À l’heure où les promesses électorales tombent pour différents segments du million d’électeurs et résonnent comme des cadeaux de fin d’année, il nous paraît utile de remettre en perspective le rejet par le Conseil privé de l’appel de Suren Dayal contre l’élection du Premier ministre Pravind Jugnauth. Car une question importante mérite d’être (re)posée : qu’est-ce qui constitue un pot-de-vin politique et en quoi cela diffère-t-il des promesses de campagne légitimes ?
Dans l’affaire Dayal, il a été allégué que les promesses faites par Jugnauth et son équipe lors des élections de 2019 étaient assimilables à de la corruption électorale. Cependant, la Cour suprême mauricienne, tout comme le Conseil privé, n’ont pas été de cet avis. Ce jugement de Londres nous donne à réfléchir sur la frontière entre des actes politiques légitimes visant à remporter une élection et des pratiques corrompues qui subvertissent la démocratie.
L’affaire Dayal en quelques mots
Suren Dayal a contesté l’élection de Pravind Jugnauth, de Leela Devi Dookun-Luchoomun et de Yogida Sawmynaden dans la circonscription no 8, en affirmant que leur campagne était entachée. Il s’est appuyé sur des promesses de campagne, comme l’augmentation de la pension de retraite de base (BRP) et l’accélération de la mise en oeuvre des recommandations du Pay Research Bureau (PRB). Toutefois, les tribunaux ont rejeté ces affirmations, estimant qu’il s’agissait de promesses politiques standards, et non de pots-de-vin ciblés visant à influencer les électeurs d’une circonscription spécifique.

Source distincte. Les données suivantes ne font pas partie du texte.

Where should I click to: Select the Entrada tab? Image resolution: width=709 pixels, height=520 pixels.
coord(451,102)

Ce jugement est particulièrement significatif au regard de l’unique cas de corruption électorale ayant «abouti» à Maurice : l’affaire Ashok Jugnauth, en 2005. Ce dernier, alors ministre de la Santé, avait été reconnu coupable d’avoir promis l’extension d’un cimetière et recruté des habitants de la circonscription no 8 dans son ministère pour obtenir des votes. La Cour suprême avait estimé que ces actions étaient directement liées à sa campagne et visaient spécifiquement son électorat. Ce cas a établi un précédent pour la définition du pot-de-vin en politique à Maurice.
Promesses nationales
La principale différence entre ces deux affaires réside dans la portée des promesses faites. Dans le cas d’Ashok Jugnauth, les promesses étaient localisées et destinées aux électeurs de sa circonscription, avec l’intention claire de garantir leurs votes. L’extension du cimetière et les recrutements pour le ministère de la Santé n’étaient pas des éléments d’un programme national, mais des avantages spécifiques offerts aux habitants de la circonscription.

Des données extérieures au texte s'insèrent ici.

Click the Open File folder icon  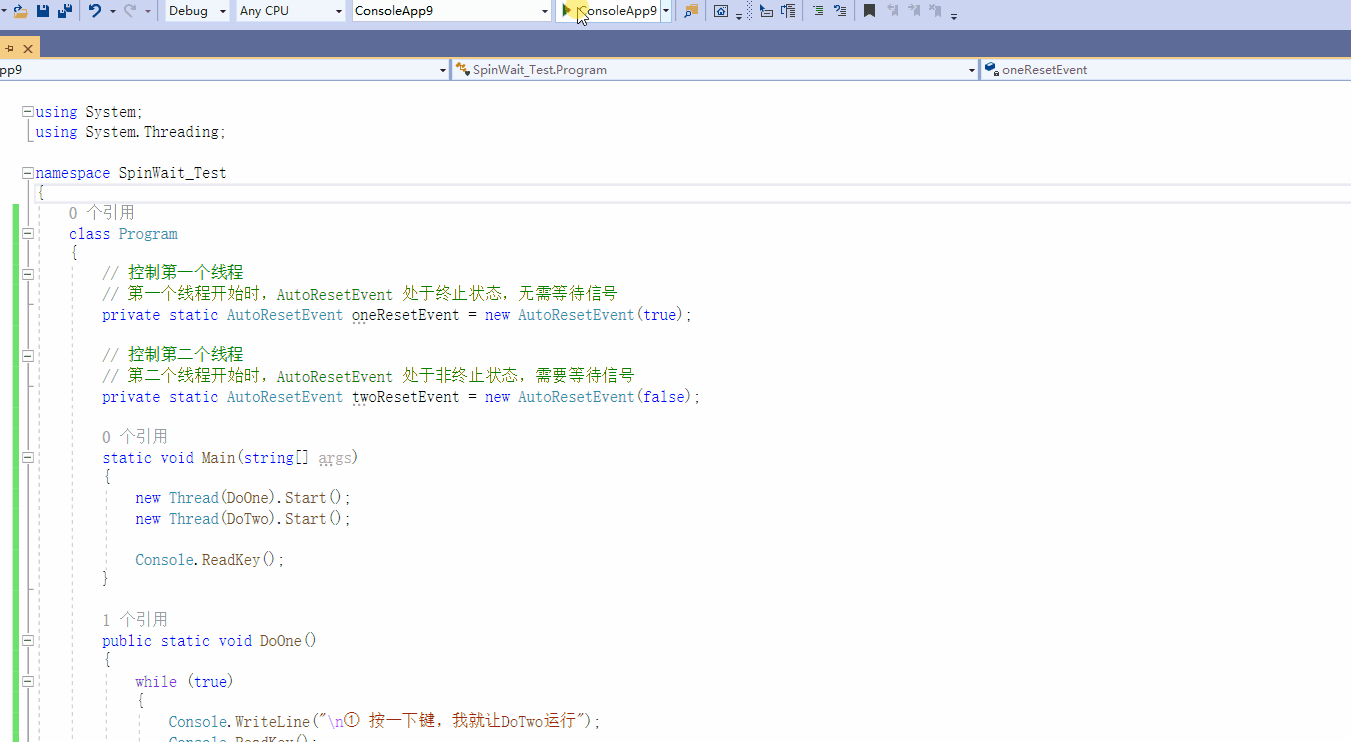(20, 11)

En revanche, dans le cas de Suren Dayal, les promesses concernant la BRP et le PRB faisaient partie du programme national de l’Alliance Morisien, destiné à être appliqué à travers tout le pays. Les cours de justice ont estimé que ces engagements n’étaient pas des pots-de-vin ciblés, mais des propositions politiques générales visant à améliorer la vie de tous les citoyens, indépendamment de leur lieu de résidence ou de leur vote.

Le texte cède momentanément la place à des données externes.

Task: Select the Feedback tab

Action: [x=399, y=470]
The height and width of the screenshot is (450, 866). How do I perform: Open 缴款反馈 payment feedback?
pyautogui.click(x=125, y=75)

Cette distinction est cruciale pour comprendre la différence entre corruption et promesses électorales légitimes. Un pot-de-vin politique, tel que défini par la loi mauricienne, doit être une promesse de gain personnel ou localisé faite à un groupe spécifique d’électeurs en échange de leurs votes. En revanche, le programme d’un parti, qui présente ses objectifs politiques à l’ensemble de l’électorat, fait partie du processus démocratique. Les électeurs s’attendent à ce que les candidats fassent des promesses sur ce qu’ils feront s’ils sont élus, et ces promesses sont essentielles pour que les électeurs prennent leur décision.
Ligne floue
Toutefois, bien que la distinction entre promesses nationales et pots-de-vin locaux semble claire en théorie, la réalité est souvent plus complexe, puisque cela dépend aussi de la santé économique du pays. Les campagnes électorales visent à persuader ; et les politiciens chercheront toujours à convaincre les électeurs que leur programme et mesures sont les meilleurs dans notre situation actuelle. Mais à quel moment une promesse de campagne franchit-elle la ligne de la corruption ? Quand on donne Rs 300 de mobile data aux jeunes de 18-25 ans ? Quand on promet des prêts logement, sans intérêts svp, aux 18-35 ans ? Quand on offre un chèque de Rs 20 000 à ceux qui atteignent la majorité (et l’âge de voter) ?
Un des facteurs que les tribunaux prennent en compte est de savoir si la promesse fait partie d’un programme politique plus large ou s’il s’agit d’une offre spécifique destinée à un groupe particulier. Dans le cas de Dayal, les cours de justice ont estimé que les promesses concernant les pensions et le PRB faisaient partie d’une stratégie nationale qui profiterait à l’ensemble de la population, et pas exclusivement aux électeurs de la circonscription de Pravind Jugnauth.
Un autre point important est de savoir si la promesse implique l’utilisation de ressources publiques pour obtenir un avantage électoral. Dans l’affaire Ashok Jugnauth, la promesse de l’extension du cimetière et les recrutements au ministère de la Santé ont été considérés comme des abus de pouvoir, car ils utilisaient les ressources de l’État pour influencer directement les électeurs de sa circonscription. C’est un exemple clair de pot-de-vin, le politicien offrant des avantages concrets en échange de votes.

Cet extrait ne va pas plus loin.